ROTABLATOR (Removal of calcified veins with non-surgical procedure)
Every day, new treatment methods are emerging in cardiovascular diseases. Especially in our country, with the increase in the average life expectancy and the aging society, patients are more likely to encounter vascular diseases that are more difficult than the ones encountered in the past and require special treatment methods to be opened and treated. One of them is calcified veins. Along with cholesterol accumulation, calcification also has a certain place in the vascular occlusions. However, in some patients, especially in elderly people with kidney failure, severe calcification occurs in the veins and it becomes impossible to treat these veins with the normal balloon and stent method. However, with the rotablator technology, which has become widespread in recent years, areas with excessive calcification in the vessels are cleaned (trimmed) with this device, and then the balloon and stent procedure can be completed more easily and with less risk.
EVAR (Abdominal Aortic Aneurysm Treatment)
An abdominal aortic aneurysm is an enlargement of the part of the aorta (the main blood vessel that carries blood to the body) in the abdomen.
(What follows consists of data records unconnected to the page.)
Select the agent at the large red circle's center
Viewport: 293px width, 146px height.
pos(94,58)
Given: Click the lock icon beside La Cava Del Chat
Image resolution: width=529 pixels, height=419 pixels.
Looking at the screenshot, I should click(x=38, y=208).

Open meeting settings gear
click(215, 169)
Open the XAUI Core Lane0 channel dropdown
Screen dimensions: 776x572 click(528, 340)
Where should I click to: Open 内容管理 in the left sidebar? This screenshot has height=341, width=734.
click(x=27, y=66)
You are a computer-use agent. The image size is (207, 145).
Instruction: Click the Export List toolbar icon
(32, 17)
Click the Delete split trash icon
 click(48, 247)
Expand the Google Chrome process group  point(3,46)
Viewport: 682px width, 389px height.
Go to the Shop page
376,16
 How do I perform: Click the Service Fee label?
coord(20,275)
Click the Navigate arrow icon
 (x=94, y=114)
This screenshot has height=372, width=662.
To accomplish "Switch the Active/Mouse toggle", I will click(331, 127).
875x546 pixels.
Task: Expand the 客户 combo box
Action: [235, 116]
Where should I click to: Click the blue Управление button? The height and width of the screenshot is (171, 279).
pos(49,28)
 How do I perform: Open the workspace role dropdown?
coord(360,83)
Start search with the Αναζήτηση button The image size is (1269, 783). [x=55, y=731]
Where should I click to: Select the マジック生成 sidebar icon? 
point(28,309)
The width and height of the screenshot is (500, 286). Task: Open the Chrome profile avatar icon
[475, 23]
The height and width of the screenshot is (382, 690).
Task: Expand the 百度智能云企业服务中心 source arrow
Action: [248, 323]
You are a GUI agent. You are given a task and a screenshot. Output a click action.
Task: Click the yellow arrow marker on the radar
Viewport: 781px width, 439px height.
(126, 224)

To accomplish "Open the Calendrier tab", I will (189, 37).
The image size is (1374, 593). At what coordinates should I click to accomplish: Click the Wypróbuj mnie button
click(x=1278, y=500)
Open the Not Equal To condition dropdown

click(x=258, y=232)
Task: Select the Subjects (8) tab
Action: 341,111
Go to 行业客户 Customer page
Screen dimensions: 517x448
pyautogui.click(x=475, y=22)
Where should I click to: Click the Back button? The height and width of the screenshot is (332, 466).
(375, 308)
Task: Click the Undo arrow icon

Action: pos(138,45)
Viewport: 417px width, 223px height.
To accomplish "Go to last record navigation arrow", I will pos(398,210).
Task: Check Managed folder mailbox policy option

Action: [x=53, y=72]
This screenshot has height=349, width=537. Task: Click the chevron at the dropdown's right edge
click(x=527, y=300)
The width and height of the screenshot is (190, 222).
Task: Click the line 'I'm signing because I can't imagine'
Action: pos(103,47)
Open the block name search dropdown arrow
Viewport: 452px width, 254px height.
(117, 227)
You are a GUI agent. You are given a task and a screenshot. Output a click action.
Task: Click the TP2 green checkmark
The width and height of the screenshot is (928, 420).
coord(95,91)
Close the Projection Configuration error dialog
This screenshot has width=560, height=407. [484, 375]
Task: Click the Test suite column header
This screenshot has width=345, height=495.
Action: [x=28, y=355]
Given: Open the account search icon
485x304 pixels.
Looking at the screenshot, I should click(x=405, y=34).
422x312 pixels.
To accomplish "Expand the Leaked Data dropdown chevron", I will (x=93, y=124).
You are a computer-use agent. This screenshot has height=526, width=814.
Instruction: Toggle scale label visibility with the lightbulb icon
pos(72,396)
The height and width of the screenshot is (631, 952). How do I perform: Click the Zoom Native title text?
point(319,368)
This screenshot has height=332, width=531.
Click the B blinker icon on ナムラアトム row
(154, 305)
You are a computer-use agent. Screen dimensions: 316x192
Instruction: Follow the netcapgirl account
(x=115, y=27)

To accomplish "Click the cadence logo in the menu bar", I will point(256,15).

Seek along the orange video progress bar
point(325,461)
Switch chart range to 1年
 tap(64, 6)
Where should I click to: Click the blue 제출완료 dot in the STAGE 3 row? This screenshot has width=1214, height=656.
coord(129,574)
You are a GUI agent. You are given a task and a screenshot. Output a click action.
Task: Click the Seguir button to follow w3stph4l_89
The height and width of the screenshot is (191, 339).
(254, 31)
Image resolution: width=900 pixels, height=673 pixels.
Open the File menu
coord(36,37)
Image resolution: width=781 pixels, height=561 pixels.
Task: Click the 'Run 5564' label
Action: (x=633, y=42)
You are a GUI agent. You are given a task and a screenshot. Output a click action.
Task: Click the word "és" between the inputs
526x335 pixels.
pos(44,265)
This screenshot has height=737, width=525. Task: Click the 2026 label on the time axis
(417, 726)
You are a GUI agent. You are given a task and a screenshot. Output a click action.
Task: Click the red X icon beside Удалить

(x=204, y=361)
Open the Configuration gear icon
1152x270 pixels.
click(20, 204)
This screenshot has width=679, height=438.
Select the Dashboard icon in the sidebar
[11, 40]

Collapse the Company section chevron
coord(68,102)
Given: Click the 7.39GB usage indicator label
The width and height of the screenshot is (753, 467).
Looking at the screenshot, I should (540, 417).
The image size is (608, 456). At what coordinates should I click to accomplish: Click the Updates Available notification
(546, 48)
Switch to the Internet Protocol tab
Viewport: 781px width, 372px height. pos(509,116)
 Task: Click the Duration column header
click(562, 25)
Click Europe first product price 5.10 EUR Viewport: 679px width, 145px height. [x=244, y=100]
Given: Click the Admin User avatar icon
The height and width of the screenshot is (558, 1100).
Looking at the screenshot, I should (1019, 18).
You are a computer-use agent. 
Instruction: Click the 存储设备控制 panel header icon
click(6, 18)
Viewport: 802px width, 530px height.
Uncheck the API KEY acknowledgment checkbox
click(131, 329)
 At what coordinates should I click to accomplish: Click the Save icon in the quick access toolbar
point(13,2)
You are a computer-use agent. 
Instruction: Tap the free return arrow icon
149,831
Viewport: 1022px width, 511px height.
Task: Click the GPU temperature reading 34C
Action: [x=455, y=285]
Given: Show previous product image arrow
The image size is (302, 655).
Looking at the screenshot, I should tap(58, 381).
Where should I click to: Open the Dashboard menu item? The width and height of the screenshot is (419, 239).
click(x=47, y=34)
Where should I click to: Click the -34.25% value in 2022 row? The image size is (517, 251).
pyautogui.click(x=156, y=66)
The aorta is a vein that carries blood from the heart to our entire body and passes through the middle of the abdomen. Since, it is the largest vessel in our body, rupture of an enlarged aorta can cause life-threatening bleeding. Depending on the extent of the enlargement and how quickly it grows, treatment ranges from watchful waiting to emergency surgery.
Aneurysms can develop anywhere along the aorta, but most aortic aneurysms occur in the part of the aorta located in the abdomen. Several things can play a role in the development of an abdominal aortic aneurysm, including:
Induration of the arteries (atherosclerosis): Atherosclerosis occurs when fat and other substances build up in the lining of a blood vessel.
High blood pressure: High blood pressure can damage and weaken the aortic walls.
Blood vessel diseases: These are diseases that cause inflammation of the blood vessels.
Aorta infection: Rarely, a bacterial or fungal infection can cause abdominal aortic aneurysms.
In patients who develop abdominal aortic aneurysm, intervention is required when the diameter of the aorta in the abdominal region exceeds 5.5 cm due to the increased risk of rupture. Intervention can be done by 2 methods. A multidisciplinary approach should be considered when deciding on the method. It is one of the surgical treatment methods. Endovascular aortic aneurysm repair (EVAR) procedure is performed in patients for whom surgical intervention is not suitable. Angiographic EVAR procedure has a lower procedure risk compared to the surgical method. Patients who are suitable for the EVAR procedure recover faster and can return to their daily life faster.